◆ **Document segment**
A diagnostic error, defined as an incorrect diagnosis or a correct diagnoses made only after avoidable delay, can have devastating consequences for patients and their families.
We have seen this in the recently reported case of an infant boy whose meningitis was not diagnosed early enough to prevent significant brain damage. Diagnostic errors can also have tremendous impact on the personal and professional lives of the medical practitioners involved.
In the wake of significant errors however there is often a rush to examine and fix flawed medical systems while neglecting what may have gone wrong in the thinking of the clinicians caring for the patient. Errors in clinical reasoning are called cognitive errors and are more common than anyone would like. While difficult to define and count, the medical literature suggests that fifteen out of every 100 diagnoses a doctor makes will be wrong.
An excellent doctor once told me early in my training that if I couldn't recall a major mistake, I hadn't been practicing long enough. The non-medical person, however, may well wonder how it's possible in such a technologically advanced age for doctors to make mistakes as often as we apparently do. The answer is a complicated but important to understand.
Firstly, despite all the protocols, guidelines and decision support tools that exist to "aid" the clinician in diagnosis, the interaction between health provider and patient is still a fundamentally human encounter and will continue to be so for the foreseeable future. There is yet no computer system that can improve on what happens in the mind of a doctor as he or she takes a medical history, performs a physical examination, interprets lab tests or x-rays, and then puts it all together to make a diagnosis. But the process is not a perfect one.
Secondly, doctors are trained to recognize patterns of illness. Much of this recognition happens below the level of consciousness in the same way many of us drive to work each morning without thinking consciously about it. After some amount of experience, we develop a visual and spatial memory of what it looks like to drive to work and though we may not be able to name any of the streets en route we get there just fine. When doctors hear a story and examine a patient they are often sifting through patterns of illness call "illness scripts" which they've learned through training and experience to find the best fit.
This kind of thinking, while efficient and usually accurate is prone to a surprising number of recognised problems or "biases" which are innate to the way our brains work. A common example is something called "confirmation bias" which refers to the way the brain filters any new information it receives after having "solved" a problem so that it gives extra weight to information that supports the solution and discounts that which conflicts with it.

◆ **Entries provided**

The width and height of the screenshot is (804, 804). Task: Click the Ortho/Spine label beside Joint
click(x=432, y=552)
--
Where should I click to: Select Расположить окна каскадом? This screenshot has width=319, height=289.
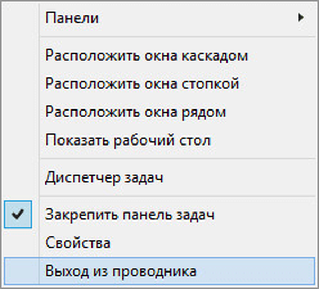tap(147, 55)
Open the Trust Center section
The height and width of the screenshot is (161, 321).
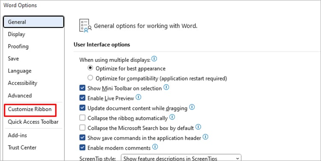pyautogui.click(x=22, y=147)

◆ **Exercise instructions**
a. Can you quote the passage on diagnostic errors word for word, between "In the wake" and "important to understand.", inclusive?
b. What comes next in the passage on diagnostic errors? Write a continuation that picks up after its last sentence.

◆ **Outputs in order**
a.
In the wake of significant errors however there is often a rush to examine and fix flawed medical systems while neglecting what may have gone wrong in the thinking of the clinicians caring for the patient. Errors in clinical reasoning are called cognitive errors and are more common than anyone would like. While difficult to define and count, the medical literature suggests that fifteen out of every 100 diagnoses a doctor makes will be wrong.
An excellent doctor once told me early in my training that if I couldn't recall a major mistake, I hadn't been practicing long enough. The non-medical person, however, may well wonder how it's possible in such a technologically advanced age for doctors to make mistakes as often as we apparently do. The answer is a complicated but important to understand.

b.
Another common bias is called availability bias which refers to the way the brain thinks first of those things it has seen most commonly or most recently. These biases along with many others can contribute to diagnostic error. Combine these inherent biases with the stress and fatigue of a busy emergency department or clinic and the mixture can be far worse than either alone.
The best way to avoid the problems inherent in subconscious thinking is to force oneself to switch to a less efficient but more accurate analytical mode. In the medical world this entails developing a list of possible diagnoses for a particular problem called a differential diagnosis, prioritising that list, and working through it logically and systematically.
Why is it important for patients to have some idea of what is going on in the minds of their health provider? In his excellent book entitled How Doctors Think, Boston-based physician Jerome Groopman advocates for the empowerment of patients to ask one question of their doctors to force them from the intuitive mode. That question is, "Doctor, what else could this be?" This seemingly simple question requires the doctor to develop a differential diagnosis and can help avoid cognitive errors.
In addition to patients, we clinicians need to be better understand how we think, the errors to which our intuitive thinking is prone, and to develop the skills to "de-bias" our thinking.
Diagnostic errors will never be eliminated entirely. To minimize their occurrence however, we need to examine cognitive problems as part of our analysis when errors occur. Armed with a better understanding of the basics of clinical reasoning, patients and care providers can work in a truly collaborative way to help minimise potentially catastrophic errors.
Art Nahill is a general physician and clinical teacher at Auckland Hospital.